It's a short list of female monarchs a royal baby girl would join

If the Duke and Duchess of Cambridge have a baby girl, she will one day become only the seventh queen to be crowned in her own right in English history. Here's a look at the history of female monarchs.

Britain's Queen Elizabeth II, with Prince Charles, Prince William and Kate, Duchess of Cambridge. Photo / AP
Britain's Queen Elizabeth II, with Prince Charles, Prince William and Kate, Duchess of Cambridge. Photo / AP


Also known as Maud, Matilda was never crowned. Born in 1102, she was the daughter of the English king, Henry I. The death of Matilda's brother in 1120 made her Henry I's sole legitimate heir at a time when women rulers were unprecedented.

But after Henry I's death, she was usurped by her cousin Stephen of Blois resulting in civil war. Stephen quickly crowned himself King of England.

He was captured at Lincoln in February 1141 and Matilda briefly controlled England - the only woman to do so during the Middle Ages. But her arrogant behaviour alienated many of her supporters and she was never crowned.

Civil war continued but when in 1147 Matilda's greatest supporter, Robert of Gloucester, died - she retired to France and never returned.


The accession of Lady Jane Grey, one of Henry VIII's great-nieces, as Queen was engineered by the powerful Duke of Northumberland in the interests of promoting his own dynastic line.

She reigned for only nine days from July 10 to July 19, 1553, before she was arrested and imprisoned in the Tower of London by Mary Tudor.

Lady Jane Grey's regime fell before she could be crowned. She was later executed in 1554 at the age of 16.


Mary was the first queen to rule England in her own right, rather than through marriage to a King, acceding to the throne in 1553.

She was the only surviving child of Henry VIII and Catherine of Aragon and was declared illegitimate but later reinstated to the line of succession.

A devout Catholic, she was known as 'Bloody Mary' for her persecution of Protestants.

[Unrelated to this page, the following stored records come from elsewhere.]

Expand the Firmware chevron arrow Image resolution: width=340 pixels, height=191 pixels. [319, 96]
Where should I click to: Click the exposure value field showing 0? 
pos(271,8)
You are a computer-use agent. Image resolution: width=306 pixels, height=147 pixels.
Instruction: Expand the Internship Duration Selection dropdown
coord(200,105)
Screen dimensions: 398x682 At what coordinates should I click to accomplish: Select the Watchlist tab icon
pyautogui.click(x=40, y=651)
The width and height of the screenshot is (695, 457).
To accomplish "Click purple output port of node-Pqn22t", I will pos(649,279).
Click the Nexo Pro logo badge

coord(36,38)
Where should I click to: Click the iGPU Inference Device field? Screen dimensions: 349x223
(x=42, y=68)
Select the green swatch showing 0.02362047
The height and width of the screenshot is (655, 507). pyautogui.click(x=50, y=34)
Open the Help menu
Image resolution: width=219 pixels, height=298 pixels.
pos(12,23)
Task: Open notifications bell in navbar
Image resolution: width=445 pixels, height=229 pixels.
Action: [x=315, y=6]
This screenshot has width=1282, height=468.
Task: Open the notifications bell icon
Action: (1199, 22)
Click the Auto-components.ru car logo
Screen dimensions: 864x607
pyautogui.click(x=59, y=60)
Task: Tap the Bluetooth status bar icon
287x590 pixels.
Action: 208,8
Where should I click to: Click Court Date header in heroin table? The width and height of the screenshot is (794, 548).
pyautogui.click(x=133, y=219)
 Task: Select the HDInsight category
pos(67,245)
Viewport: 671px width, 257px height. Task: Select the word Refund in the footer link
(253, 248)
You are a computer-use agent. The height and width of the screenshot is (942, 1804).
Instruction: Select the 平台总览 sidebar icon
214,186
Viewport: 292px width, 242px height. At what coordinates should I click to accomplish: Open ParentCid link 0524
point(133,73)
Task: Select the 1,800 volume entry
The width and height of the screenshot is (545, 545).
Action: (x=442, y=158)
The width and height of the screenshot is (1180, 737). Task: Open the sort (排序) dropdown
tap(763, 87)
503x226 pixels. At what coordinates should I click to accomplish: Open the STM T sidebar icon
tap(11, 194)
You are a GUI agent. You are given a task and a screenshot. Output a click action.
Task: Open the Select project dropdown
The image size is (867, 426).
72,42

Mary remained childless meaning her half-sister Elizabeth - the daughter of Henry VIII and his second wife, Anne Boleyn - was heir when Mary died in 1558.

Protestant Elizabeth ruled for 45 years. Known as Gloriana and the Virgin Queen, she refused to marry.

Her reign saw voyages of discovery by Francis Drake and Walter Raleigh, as well as the defeat of the Spanish Armada. She was a popular monarch and a skilled public speaker.


The daughter of James II, Mary and her Dutch husband William of Orange became co-rulers of England after the Glorious Revolution and took to the throne in 1689.

While William was directing military campaigns, Mary governed as regent, but she relied entirely on her husband's advice. In the periods when William was in England she retired from politics.

She was a popular Queen but died of smallpox on December 28, 1694 leaving her husband to rule alone.


Anne - Mary II's sister - was the last of the Stuart monarchs, ruling from 1702. She was the first sovereign of Great Britain after England and Scotland were combined into a single kingdom on May 1, 1707.

Anne's reign was marked by the development of the two party system, with Whigs and Tories competing for power. She was heavily influenced by her ministers and her favourites, particularly the wife of the Duke of Marlborough.


The longest reigning British monarch so far. Victoria ruled for more than 63 years, acceding to the throne in 1837. Britain had evolved into a constitutional monarchy. She became the figurehead of a vast empire and her reign spanned the rest of the century.

She married Prince Albert and had nine children, but mourned his early death for the rest of her life.


The current Queen is the second longest reigning British monarch. Daughter of King George VI, Elizabeth II became Queen when she was just 25.

She is a great-grandmother to the Duke and Duchess of Cambridge's baby and celebrated her Diamond Jubilee in 2012.



Born in 1542, Mary was the only child of James V of Scotland and his French wife, Mary of Guise. Her father died just days after she was born. She was brought up in France and was briefly Queen of France through marriage.

When she returned to Scotland, her marriage to Lord Darnley, the great-grandson of Henry VII, caused problems when he became the tool of Mary's enemies. A third marriage to the man suspected of murdering Darnley saw the Scottish nobility turn against Mary.

She eventually abdicated in July 1567 and sought refuge with her cousin Elizabeth I.

But she had a strong claim on the English throne and was seen as a threat amid Catholic plots to assassinate Elizabeth. Tall, graceful and quick-witted Mary was imprisoned by Elizabeth I and executed in 1587 after 19 years in captivity.